Excerpts from a dataset:
■ ■ ■ ■
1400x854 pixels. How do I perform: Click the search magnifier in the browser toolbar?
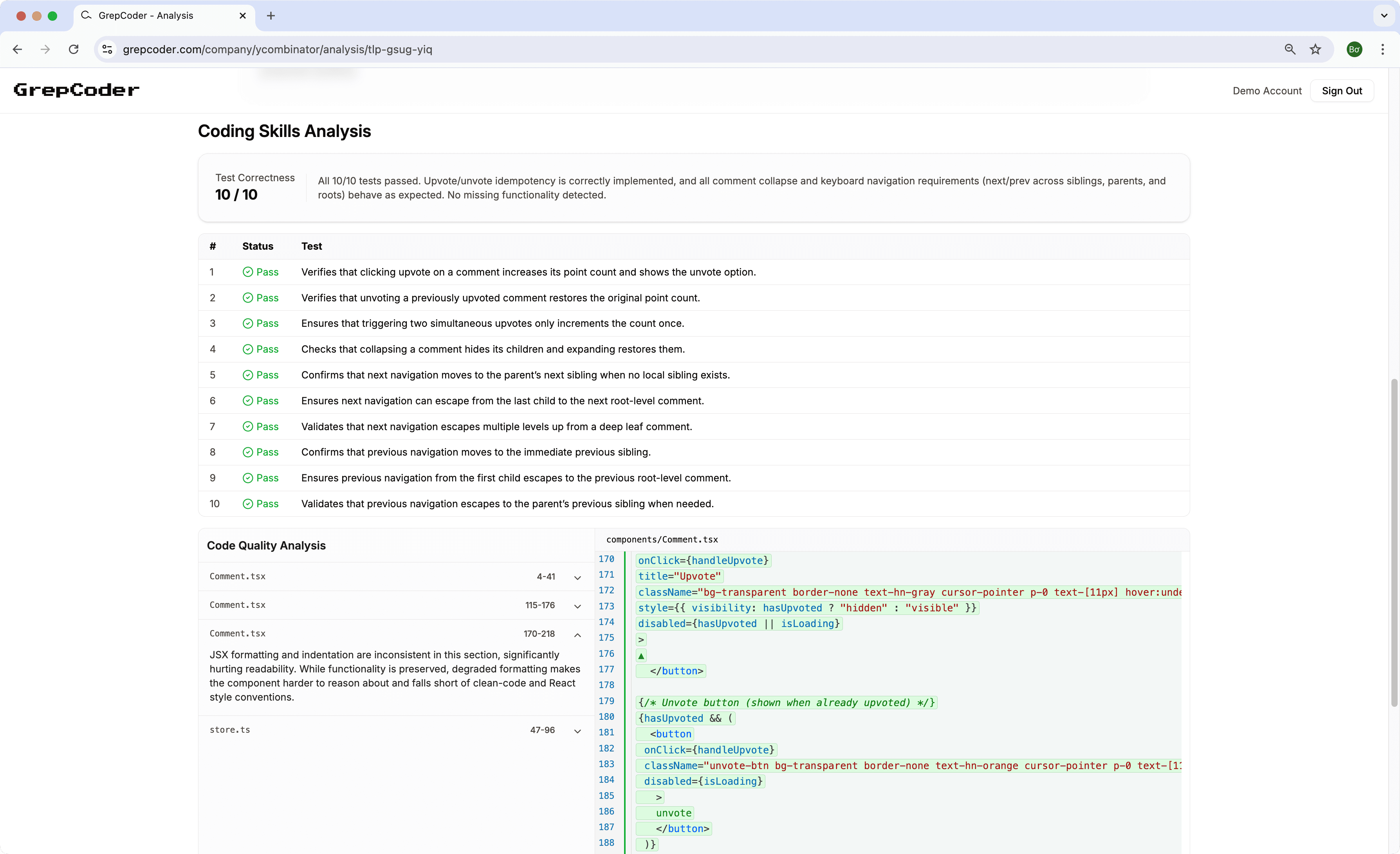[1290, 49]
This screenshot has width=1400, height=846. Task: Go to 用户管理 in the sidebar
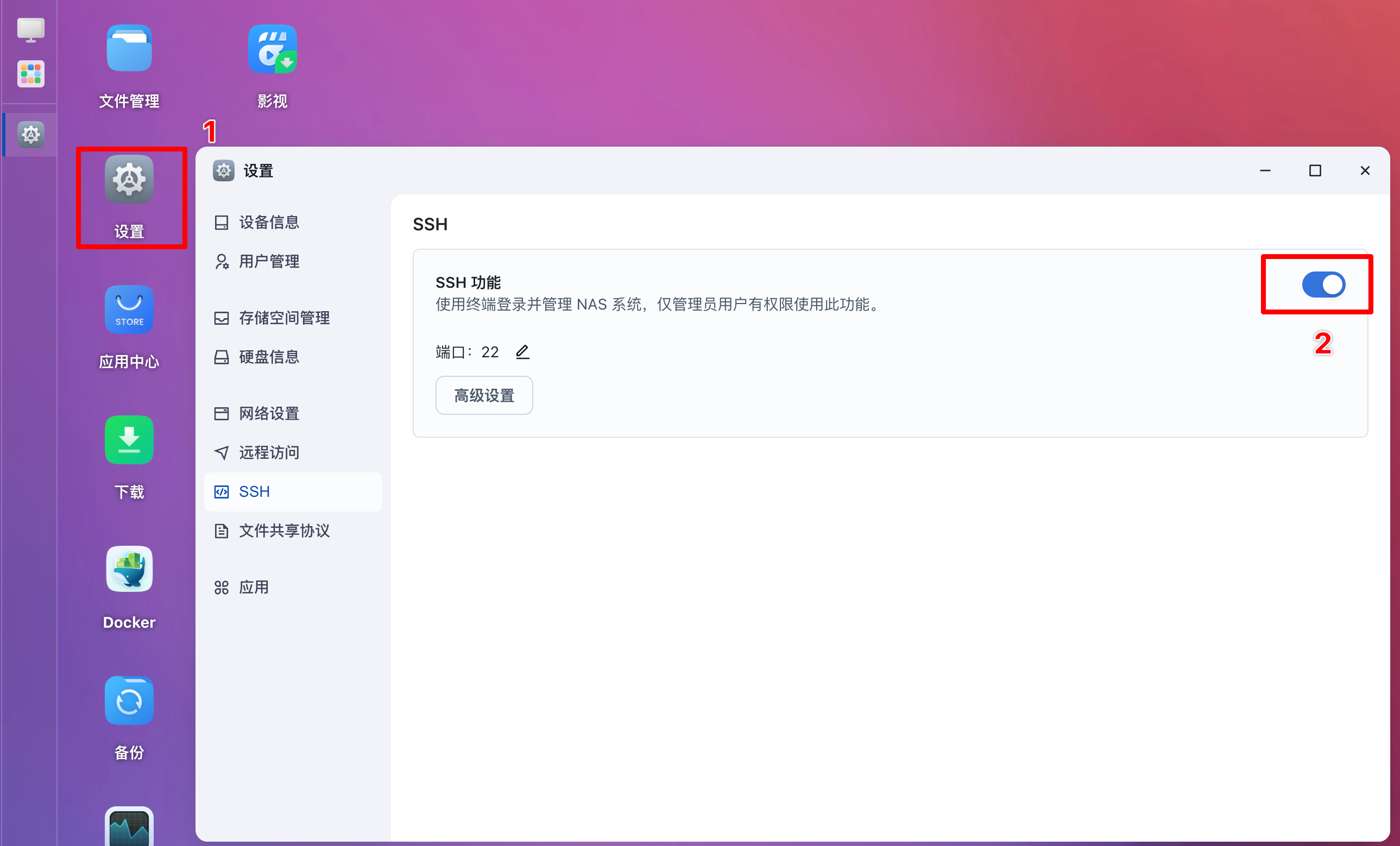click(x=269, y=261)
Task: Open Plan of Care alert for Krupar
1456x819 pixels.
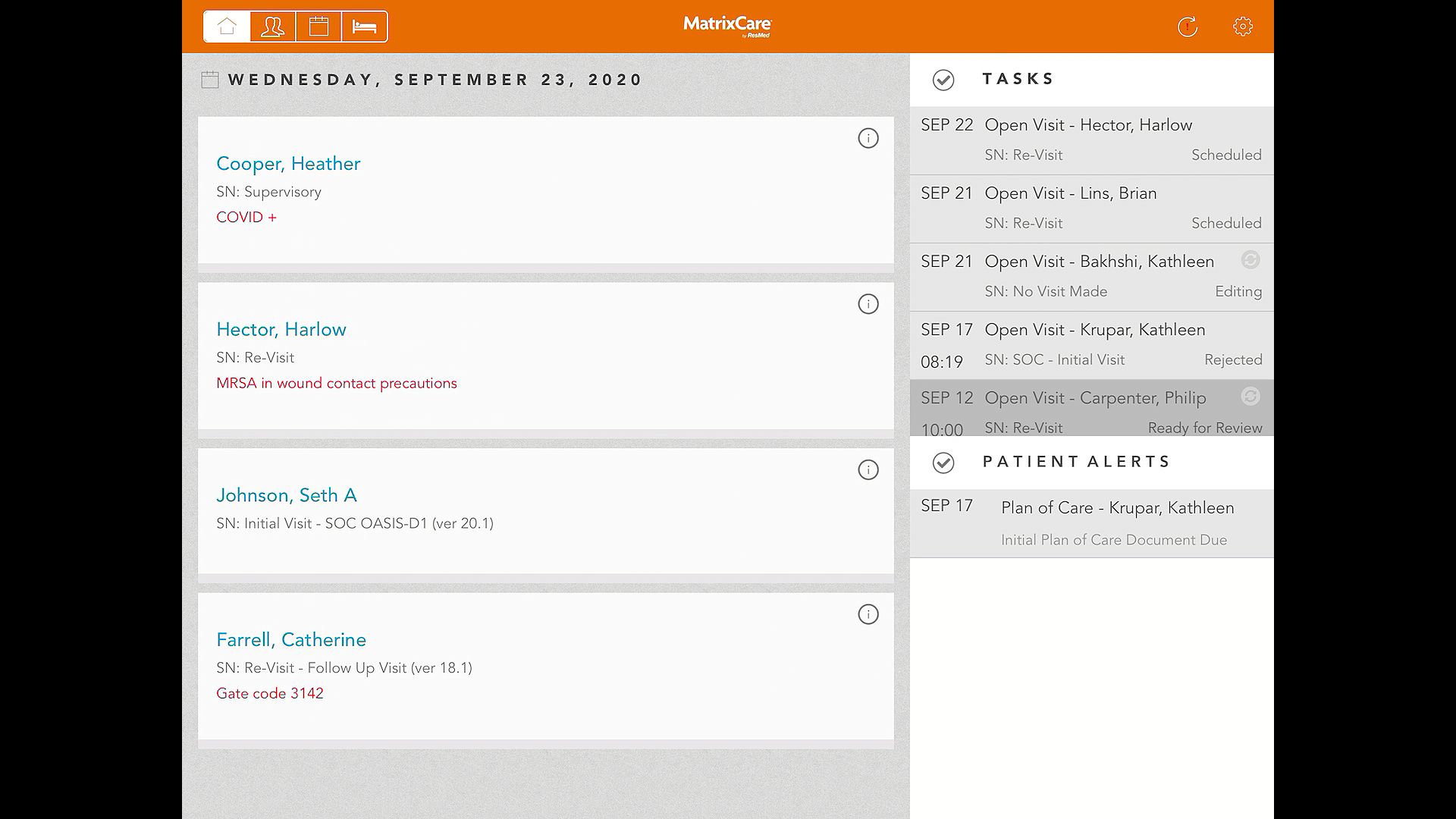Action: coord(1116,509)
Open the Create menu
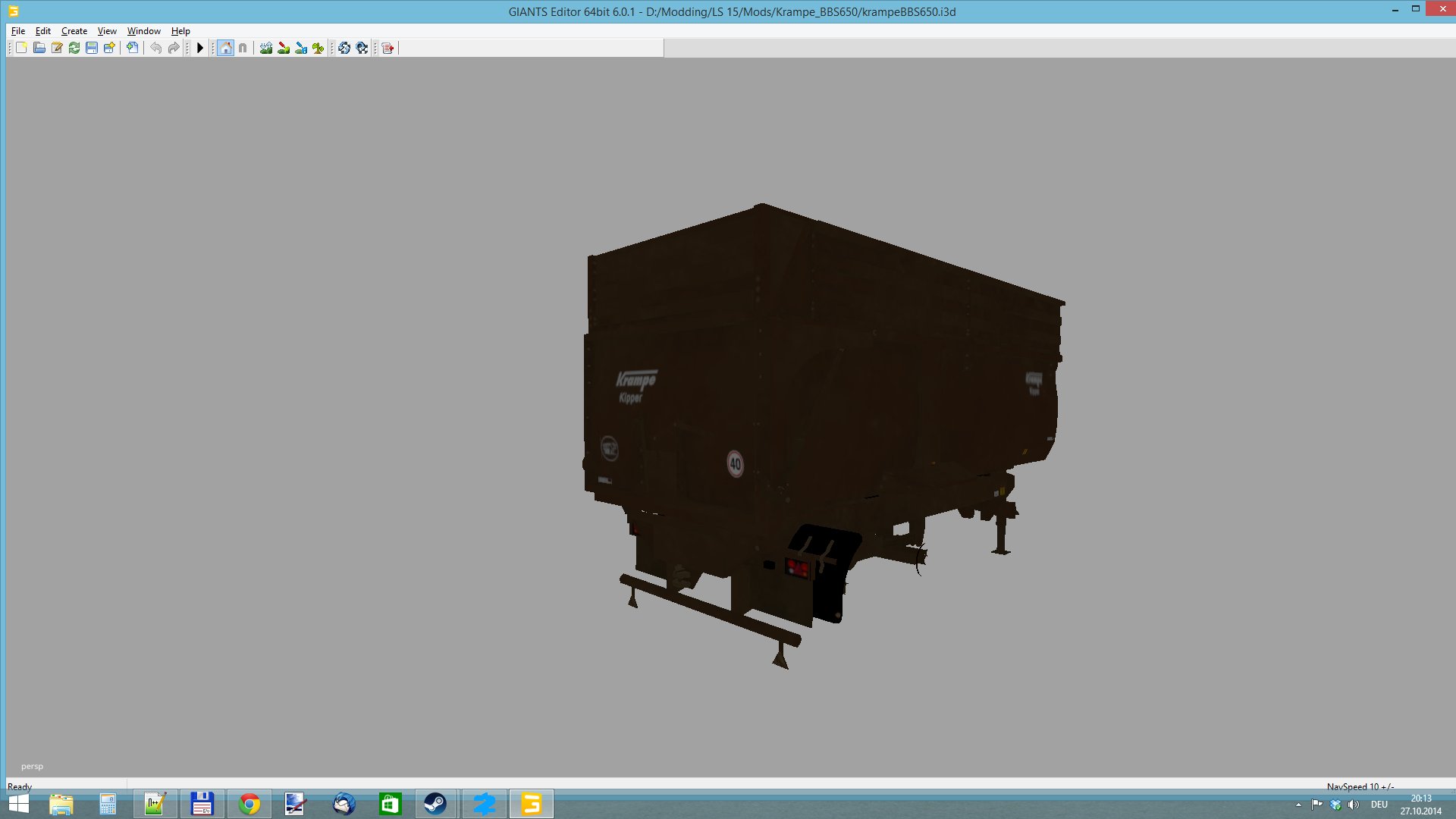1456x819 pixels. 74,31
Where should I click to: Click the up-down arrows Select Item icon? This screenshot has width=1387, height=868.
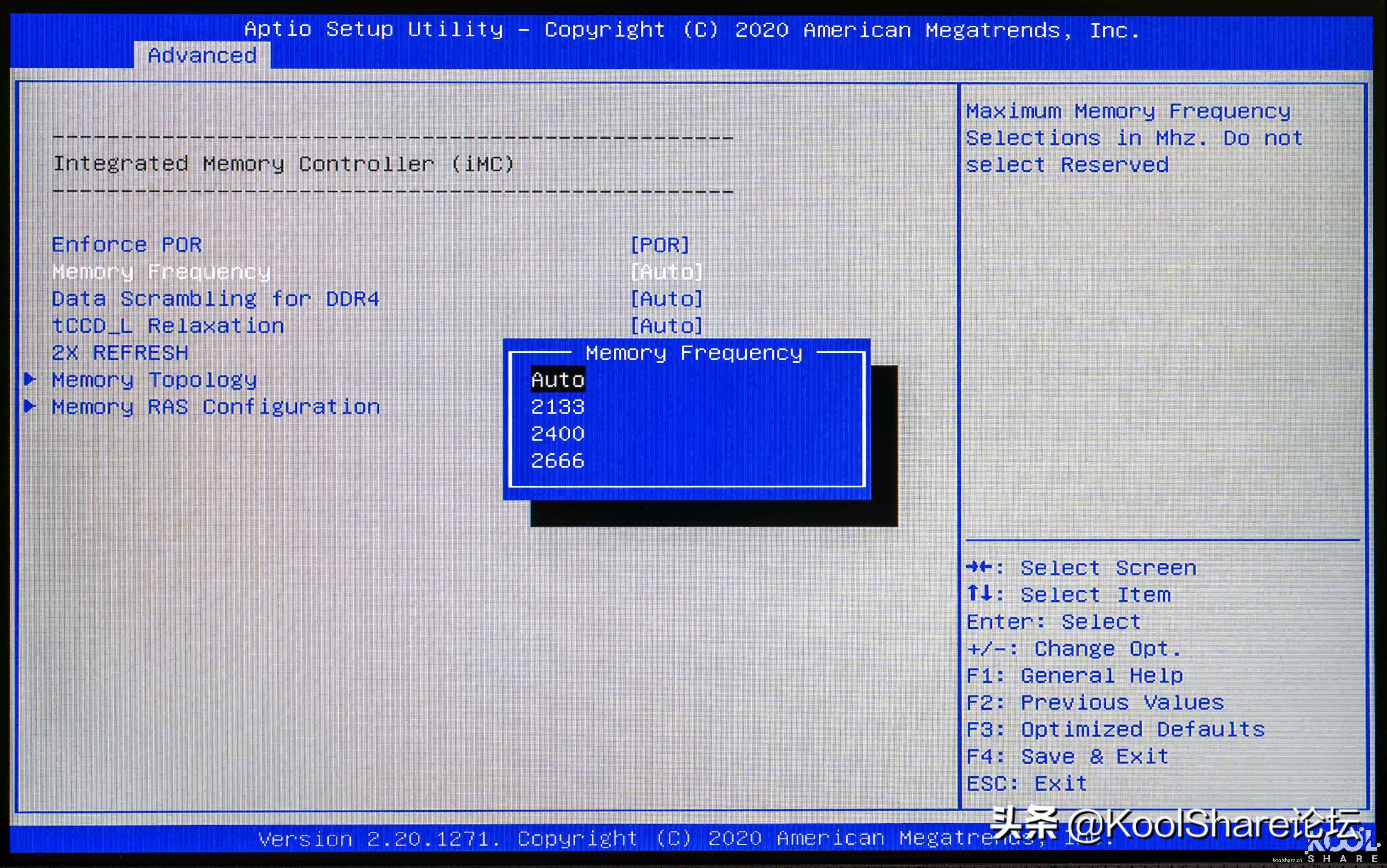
■ ■ ■ ■
What the exercise asks: Since the pictures are not wanted, copy only the text of the records above, exactly.

Your solution:
1400x854 pixels. How do I perform: Click the search magnifier in the browser toolbar?
[1290, 49]
This screenshot has width=1400, height=846. Task: Go to 用户管理 in the sidebar
click(x=269, y=261)
Task: Open Plan of Care alert for Krupar
1456x819 pixels.
Action: coord(1116,509)
Open the Create menu
1456x819 pixels. 74,31
Where should I click to: Click the up-down arrows Select Item icon? This screenshot has width=1387, height=868.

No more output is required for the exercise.